WHAT TO DO:
Reproduce the records below verbatim, starting with the line that contains "Toggle the speaker" and continuing through the line that contains "Select the opponent's".

DATA TO USE:
+--

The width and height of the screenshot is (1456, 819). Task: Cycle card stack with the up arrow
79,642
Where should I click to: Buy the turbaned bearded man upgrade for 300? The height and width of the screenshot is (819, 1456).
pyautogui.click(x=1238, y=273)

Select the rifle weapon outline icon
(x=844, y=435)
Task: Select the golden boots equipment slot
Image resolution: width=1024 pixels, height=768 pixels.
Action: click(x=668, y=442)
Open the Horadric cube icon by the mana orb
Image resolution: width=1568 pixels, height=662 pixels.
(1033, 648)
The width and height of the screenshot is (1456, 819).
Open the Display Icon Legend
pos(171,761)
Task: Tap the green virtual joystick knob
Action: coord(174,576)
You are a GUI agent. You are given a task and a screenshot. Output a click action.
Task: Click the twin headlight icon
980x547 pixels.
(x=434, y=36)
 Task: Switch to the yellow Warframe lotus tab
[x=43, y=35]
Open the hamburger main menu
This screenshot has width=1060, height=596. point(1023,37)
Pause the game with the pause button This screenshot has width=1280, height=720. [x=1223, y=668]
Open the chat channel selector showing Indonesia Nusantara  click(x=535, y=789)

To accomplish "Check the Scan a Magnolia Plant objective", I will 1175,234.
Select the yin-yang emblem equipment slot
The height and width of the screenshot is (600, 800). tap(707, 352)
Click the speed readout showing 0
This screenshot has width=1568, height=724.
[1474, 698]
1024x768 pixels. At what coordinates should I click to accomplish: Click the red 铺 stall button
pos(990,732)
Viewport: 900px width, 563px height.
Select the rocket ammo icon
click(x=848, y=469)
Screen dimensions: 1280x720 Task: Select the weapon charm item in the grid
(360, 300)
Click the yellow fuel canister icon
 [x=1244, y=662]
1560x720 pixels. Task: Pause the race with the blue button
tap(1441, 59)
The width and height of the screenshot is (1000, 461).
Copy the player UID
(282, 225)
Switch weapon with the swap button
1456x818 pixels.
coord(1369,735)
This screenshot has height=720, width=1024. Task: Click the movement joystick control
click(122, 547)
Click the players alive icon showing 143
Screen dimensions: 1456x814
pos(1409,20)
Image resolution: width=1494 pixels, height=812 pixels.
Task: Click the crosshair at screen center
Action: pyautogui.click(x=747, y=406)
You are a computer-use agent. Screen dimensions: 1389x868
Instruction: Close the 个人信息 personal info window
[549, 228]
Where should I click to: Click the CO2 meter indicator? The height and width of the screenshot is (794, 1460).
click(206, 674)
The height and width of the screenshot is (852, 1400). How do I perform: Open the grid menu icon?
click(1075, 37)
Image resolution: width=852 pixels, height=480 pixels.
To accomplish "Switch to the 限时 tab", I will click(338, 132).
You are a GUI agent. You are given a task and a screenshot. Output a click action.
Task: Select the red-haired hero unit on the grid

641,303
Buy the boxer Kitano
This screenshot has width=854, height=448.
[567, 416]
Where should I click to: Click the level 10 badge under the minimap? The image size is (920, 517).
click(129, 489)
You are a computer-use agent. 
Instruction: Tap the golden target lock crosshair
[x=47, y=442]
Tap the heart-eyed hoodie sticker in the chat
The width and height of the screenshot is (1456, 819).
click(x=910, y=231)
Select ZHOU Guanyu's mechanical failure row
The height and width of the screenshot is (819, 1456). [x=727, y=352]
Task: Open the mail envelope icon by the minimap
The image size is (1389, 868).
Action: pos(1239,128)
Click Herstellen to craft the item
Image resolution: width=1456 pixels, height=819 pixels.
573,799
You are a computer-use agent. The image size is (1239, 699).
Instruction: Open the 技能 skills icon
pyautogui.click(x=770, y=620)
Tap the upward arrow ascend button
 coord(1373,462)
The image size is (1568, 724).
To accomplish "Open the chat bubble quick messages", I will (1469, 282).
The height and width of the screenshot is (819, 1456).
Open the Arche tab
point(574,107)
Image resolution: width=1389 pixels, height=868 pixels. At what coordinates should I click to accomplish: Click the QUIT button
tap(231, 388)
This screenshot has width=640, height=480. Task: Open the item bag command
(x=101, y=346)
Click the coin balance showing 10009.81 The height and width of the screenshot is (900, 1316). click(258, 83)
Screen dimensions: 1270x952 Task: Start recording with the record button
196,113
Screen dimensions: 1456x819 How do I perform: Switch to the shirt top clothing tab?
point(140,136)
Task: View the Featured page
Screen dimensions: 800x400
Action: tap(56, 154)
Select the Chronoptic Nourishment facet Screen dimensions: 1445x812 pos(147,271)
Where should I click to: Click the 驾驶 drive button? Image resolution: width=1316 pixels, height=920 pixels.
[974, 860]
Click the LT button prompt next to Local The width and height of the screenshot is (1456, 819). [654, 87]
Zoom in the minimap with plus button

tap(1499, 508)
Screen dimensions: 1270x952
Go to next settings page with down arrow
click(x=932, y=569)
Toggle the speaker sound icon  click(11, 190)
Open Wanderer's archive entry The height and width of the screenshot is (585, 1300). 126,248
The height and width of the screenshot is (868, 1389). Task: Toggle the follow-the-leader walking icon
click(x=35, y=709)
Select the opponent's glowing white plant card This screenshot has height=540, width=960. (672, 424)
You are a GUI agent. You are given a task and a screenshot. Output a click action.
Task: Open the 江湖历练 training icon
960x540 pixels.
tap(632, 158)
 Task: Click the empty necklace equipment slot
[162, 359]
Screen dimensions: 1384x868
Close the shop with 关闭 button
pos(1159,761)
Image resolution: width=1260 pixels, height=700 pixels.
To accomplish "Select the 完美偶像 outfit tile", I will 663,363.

+--

TASK RESPONSE:
Toggle the speaker sound icon  click(11, 190)
Open Wanderer's archive entry The height and width of the screenshot is (585, 1300). 126,248
The height and width of the screenshot is (868, 1389). Task: Toggle the follow-the-leader walking icon
click(x=35, y=709)
Select the opponent's glowing white plant card This screenshot has height=540, width=960. (672, 424)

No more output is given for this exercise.